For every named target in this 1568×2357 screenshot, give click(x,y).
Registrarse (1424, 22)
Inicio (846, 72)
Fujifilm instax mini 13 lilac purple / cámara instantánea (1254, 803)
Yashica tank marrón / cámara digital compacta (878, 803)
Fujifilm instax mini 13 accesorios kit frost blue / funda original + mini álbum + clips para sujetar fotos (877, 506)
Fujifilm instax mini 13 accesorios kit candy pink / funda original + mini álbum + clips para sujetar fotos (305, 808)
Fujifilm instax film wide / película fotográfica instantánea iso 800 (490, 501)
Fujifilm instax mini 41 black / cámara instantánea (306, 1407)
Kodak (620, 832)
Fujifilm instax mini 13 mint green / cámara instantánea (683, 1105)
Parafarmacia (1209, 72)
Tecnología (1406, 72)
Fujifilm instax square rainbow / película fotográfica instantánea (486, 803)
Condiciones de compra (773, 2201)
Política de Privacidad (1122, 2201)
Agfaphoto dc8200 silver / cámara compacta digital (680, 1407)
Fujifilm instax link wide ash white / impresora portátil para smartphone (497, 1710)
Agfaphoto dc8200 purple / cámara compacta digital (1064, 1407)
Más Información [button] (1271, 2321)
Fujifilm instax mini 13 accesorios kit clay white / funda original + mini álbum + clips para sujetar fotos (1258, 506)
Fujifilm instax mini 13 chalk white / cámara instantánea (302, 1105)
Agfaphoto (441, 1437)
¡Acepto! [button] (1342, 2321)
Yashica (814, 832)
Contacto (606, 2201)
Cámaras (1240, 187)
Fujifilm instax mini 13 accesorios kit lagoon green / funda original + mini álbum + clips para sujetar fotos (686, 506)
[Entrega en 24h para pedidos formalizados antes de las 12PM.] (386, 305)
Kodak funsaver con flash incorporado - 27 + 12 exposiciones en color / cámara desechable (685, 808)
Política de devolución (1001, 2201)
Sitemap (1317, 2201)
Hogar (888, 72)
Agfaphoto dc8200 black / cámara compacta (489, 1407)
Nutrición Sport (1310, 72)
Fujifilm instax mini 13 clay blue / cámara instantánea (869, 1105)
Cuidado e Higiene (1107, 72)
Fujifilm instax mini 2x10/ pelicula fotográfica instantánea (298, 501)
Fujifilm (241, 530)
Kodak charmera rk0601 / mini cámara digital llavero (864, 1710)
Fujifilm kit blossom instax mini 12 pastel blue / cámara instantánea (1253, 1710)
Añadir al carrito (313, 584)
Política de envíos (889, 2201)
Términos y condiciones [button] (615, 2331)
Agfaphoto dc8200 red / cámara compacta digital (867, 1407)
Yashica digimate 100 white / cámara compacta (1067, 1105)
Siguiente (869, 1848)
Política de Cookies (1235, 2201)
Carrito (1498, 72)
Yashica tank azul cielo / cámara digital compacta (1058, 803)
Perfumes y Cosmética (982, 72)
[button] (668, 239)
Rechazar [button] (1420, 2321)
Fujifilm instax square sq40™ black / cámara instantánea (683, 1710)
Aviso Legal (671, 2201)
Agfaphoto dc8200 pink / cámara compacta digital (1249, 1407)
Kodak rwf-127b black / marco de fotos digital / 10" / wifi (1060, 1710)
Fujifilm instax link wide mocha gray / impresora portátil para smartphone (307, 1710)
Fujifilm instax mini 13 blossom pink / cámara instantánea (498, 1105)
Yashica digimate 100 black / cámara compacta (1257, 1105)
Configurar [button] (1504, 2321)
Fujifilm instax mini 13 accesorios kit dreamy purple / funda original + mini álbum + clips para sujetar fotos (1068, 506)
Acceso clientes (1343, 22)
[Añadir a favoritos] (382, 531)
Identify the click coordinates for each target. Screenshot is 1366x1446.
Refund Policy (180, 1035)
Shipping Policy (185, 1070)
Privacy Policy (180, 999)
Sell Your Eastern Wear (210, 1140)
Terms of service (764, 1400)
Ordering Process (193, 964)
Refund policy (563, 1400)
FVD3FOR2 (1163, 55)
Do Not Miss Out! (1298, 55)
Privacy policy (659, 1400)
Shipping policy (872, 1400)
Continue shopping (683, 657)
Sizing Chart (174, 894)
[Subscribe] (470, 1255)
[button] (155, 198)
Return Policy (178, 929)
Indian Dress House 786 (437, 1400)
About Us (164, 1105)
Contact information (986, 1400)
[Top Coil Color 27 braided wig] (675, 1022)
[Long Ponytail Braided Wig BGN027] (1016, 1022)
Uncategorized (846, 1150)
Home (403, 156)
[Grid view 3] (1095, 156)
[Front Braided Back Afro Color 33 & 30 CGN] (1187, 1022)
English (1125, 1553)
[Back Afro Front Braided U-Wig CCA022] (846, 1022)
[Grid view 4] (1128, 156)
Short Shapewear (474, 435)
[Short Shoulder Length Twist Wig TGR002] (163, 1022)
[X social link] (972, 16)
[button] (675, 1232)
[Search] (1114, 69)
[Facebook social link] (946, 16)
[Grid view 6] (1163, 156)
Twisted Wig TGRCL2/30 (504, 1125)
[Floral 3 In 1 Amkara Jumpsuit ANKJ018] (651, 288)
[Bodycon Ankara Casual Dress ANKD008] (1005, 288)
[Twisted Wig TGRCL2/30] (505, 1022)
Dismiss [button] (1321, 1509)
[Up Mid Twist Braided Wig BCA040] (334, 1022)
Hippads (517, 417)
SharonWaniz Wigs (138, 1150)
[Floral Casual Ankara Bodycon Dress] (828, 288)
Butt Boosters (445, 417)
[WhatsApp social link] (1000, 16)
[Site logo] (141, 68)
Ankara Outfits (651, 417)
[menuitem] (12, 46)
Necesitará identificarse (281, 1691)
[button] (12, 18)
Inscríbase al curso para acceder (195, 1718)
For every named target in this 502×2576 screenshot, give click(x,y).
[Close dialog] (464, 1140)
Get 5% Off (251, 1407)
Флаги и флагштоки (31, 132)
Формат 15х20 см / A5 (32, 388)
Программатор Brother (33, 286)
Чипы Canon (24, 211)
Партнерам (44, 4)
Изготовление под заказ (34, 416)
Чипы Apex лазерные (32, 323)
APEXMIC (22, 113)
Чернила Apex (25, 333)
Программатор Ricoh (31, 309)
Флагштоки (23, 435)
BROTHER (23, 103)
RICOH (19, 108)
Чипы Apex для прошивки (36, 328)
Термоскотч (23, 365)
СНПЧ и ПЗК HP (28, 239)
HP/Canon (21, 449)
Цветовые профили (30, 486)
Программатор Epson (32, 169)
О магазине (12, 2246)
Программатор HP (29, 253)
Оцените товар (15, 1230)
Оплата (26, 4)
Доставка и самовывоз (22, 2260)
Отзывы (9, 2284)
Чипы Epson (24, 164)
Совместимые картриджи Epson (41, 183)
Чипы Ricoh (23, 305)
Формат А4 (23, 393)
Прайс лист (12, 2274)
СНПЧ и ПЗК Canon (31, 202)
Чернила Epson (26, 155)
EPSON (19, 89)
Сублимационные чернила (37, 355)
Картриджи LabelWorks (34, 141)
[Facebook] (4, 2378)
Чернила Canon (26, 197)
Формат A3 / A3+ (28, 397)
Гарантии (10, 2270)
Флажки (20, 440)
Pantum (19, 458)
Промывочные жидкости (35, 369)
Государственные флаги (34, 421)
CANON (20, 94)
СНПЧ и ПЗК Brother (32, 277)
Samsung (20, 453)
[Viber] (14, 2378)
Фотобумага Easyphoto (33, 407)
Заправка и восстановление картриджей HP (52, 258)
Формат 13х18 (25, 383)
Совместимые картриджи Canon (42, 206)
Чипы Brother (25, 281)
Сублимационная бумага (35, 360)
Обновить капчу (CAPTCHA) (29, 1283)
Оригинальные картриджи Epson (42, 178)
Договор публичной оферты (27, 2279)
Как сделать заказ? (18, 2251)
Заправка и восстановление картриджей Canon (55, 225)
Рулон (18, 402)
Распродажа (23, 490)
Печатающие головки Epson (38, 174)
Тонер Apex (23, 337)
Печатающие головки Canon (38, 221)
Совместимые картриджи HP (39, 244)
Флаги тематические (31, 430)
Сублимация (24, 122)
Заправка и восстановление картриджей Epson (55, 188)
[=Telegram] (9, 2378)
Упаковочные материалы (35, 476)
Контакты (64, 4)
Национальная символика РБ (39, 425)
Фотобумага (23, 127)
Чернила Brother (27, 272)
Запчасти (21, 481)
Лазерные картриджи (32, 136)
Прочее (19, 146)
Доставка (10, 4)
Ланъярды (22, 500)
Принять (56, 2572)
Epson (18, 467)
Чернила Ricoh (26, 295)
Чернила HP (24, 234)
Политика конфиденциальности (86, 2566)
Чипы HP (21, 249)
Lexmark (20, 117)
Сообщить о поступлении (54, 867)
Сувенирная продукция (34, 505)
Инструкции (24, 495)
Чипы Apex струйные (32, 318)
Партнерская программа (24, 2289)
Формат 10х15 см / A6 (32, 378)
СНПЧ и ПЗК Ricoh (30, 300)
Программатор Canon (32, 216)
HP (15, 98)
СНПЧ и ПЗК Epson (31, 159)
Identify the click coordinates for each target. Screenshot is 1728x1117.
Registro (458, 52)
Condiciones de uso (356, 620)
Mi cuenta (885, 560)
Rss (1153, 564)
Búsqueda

....

Your objective: Reproduce each line of the data containing the word "Программатор".

Exercise result:
Программатор Brother (33, 286)
Программатор Ricoh (31, 309)
Программатор Epson (32, 169)
Программатор HP (29, 253)
Программатор Canon (32, 216)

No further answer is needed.